Item-finding records.
▶

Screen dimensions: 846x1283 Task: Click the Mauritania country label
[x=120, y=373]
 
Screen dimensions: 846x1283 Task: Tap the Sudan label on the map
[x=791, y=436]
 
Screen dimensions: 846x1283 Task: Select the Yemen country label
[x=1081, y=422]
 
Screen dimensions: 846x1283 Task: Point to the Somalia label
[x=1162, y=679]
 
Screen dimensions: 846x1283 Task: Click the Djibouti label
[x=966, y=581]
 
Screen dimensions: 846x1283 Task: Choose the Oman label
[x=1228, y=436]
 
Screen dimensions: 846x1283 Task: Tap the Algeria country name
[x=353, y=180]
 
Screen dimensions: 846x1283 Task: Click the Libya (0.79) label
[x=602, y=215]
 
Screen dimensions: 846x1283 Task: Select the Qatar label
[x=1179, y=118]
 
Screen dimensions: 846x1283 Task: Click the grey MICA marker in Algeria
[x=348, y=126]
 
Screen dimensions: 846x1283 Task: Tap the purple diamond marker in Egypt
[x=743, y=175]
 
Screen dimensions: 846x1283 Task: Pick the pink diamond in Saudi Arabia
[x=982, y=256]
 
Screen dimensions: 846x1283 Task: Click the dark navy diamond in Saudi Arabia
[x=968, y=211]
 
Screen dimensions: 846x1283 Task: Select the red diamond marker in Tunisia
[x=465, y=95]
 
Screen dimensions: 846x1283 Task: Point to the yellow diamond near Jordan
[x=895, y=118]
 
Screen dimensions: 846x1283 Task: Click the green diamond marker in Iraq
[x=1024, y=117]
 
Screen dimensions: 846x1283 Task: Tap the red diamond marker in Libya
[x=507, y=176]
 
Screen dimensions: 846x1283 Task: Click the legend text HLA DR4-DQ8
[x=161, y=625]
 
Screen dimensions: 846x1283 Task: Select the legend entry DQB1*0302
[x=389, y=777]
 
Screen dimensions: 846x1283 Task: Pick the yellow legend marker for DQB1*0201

◀

Problem. Select and copy each line of the entries above that contains the word "Libya". Only matches with the same capitalization count.

The completed task.
Screen dimensions: 846x1283 Task: Click the Libya (0.79) label
Screen dimensions: 846x1283 Task: Tap the red diamond marker in Libya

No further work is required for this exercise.